Stored items

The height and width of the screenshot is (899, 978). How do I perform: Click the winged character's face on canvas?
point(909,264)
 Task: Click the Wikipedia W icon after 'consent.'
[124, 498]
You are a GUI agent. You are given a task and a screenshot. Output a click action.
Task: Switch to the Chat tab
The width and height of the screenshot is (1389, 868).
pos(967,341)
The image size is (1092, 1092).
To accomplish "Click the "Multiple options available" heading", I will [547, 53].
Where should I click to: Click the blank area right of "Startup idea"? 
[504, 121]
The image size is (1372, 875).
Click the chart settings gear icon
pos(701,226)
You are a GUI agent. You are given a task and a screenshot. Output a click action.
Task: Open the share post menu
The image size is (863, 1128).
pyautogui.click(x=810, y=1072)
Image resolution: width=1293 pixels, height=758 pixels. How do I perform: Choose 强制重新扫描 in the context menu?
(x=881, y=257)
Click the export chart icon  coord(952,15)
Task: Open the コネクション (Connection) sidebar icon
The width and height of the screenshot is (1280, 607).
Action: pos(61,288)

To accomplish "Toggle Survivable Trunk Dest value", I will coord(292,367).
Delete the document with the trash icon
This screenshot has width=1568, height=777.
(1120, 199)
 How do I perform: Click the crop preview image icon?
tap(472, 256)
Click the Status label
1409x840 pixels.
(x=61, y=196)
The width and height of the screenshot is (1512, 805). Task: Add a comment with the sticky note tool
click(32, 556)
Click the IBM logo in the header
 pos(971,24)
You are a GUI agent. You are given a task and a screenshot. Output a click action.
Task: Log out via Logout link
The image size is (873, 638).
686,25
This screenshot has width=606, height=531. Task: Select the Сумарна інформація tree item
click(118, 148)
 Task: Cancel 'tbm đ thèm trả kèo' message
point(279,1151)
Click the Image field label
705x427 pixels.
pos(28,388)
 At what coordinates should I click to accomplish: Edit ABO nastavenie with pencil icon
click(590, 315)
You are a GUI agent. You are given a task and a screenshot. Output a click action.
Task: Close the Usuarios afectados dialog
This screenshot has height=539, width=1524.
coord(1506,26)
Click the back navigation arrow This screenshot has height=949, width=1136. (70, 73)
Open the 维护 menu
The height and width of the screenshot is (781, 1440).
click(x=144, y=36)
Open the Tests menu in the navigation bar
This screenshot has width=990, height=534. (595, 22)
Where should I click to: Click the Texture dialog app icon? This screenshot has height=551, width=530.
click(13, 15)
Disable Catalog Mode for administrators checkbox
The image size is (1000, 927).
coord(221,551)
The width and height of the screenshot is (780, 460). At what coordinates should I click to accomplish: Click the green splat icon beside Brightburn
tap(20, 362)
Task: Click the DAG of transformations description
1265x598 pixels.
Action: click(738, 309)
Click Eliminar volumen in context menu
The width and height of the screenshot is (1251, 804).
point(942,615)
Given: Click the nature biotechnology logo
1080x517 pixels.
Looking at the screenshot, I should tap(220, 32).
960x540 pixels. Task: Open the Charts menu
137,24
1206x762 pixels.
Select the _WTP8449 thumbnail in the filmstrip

What you should do
Each line of the data above is to be duplicated exactly.

Exercise solution
The height and width of the screenshot is (899, 978). How do I perform: Click the winged character's face on canvas?
point(909,264)
 Task: Click the Wikipedia W icon after 'consent.'
[124, 498]
You are a GUI agent. You are given a task and a screenshot. Output a click action.
Task: Switch to the Chat tab
The width and height of the screenshot is (1389, 868).
pos(967,341)
The image size is (1092, 1092).
To accomplish "Click the "Multiple options available" heading", I will [547, 53].
Where should I click to: Click the blank area right of "Startup idea"? 
[504, 121]
The image size is (1372, 875).
Click the chart settings gear icon
pos(701,226)
You are a GUI agent. You are given a task and a screenshot. Output a click action.
Task: Open the share post menu
The image size is (863, 1128).
pyautogui.click(x=810, y=1072)
Image resolution: width=1293 pixels, height=758 pixels. How do I perform: Choose 强制重新扫描 in the context menu?
(x=881, y=257)
Click the export chart icon  coord(952,15)
Task: Open the コネクション (Connection) sidebar icon
The width and height of the screenshot is (1280, 607).
Action: pos(61,288)

To accomplish "Toggle Survivable Trunk Dest value", I will coord(292,367).
Delete the document with the trash icon
This screenshot has width=1568, height=777.
(1120, 199)
 How do I perform: Click the crop preview image icon?
tap(472, 256)
Click the Status label
1409x840 pixels.
(x=61, y=196)
The width and height of the screenshot is (1512, 805). Task: Add a comment with the sticky note tool
click(32, 556)
Click the IBM logo in the header
 pos(971,24)
You are a GUI agent. You are given a task and a screenshot. Output a click action.
Task: Log out via Logout link
The image size is (873, 638).
686,25
This screenshot has width=606, height=531. Task: Select the Сумарна інформація tree item
click(118, 148)
 Task: Cancel 'tbm đ thèm trả kèo' message
point(279,1151)
Click the Image field label
705x427 pixels.
pos(28,388)
 At what coordinates should I click to accomplish: Edit ABO nastavenie with pencil icon
click(590, 315)
You are a GUI agent. You are given a task and a screenshot. Output a click action.
Task: Close the Usuarios afectados dialog
This screenshot has height=539, width=1524.
coord(1506,26)
Click the back navigation arrow This screenshot has height=949, width=1136. (70, 73)
Open the 维护 menu
The height and width of the screenshot is (781, 1440).
click(x=144, y=36)
Open the Tests menu in the navigation bar
This screenshot has width=990, height=534. (595, 22)
Where should I click to: Click the Texture dialog app icon? This screenshot has height=551, width=530.
click(13, 15)
Disable Catalog Mode for administrators checkbox
The image size is (1000, 927).
coord(221,551)
The width and height of the screenshot is (780, 460). At what coordinates should I click to accomplish: Click the green splat icon beside Brightburn
tap(20, 362)
Task: Click the DAG of transformations description
1265x598 pixels.
Action: click(738, 309)
Click Eliminar volumen in context menu
The width and height of the screenshot is (1251, 804).
point(942,615)
Given: Click the nature biotechnology logo
1080x517 pixels.
Looking at the screenshot, I should tap(220, 32).
960x540 pixels. Task: Open the Charts menu
137,24
1206x762 pixels.
Select the _WTP8449 thumbnail in the filmstrip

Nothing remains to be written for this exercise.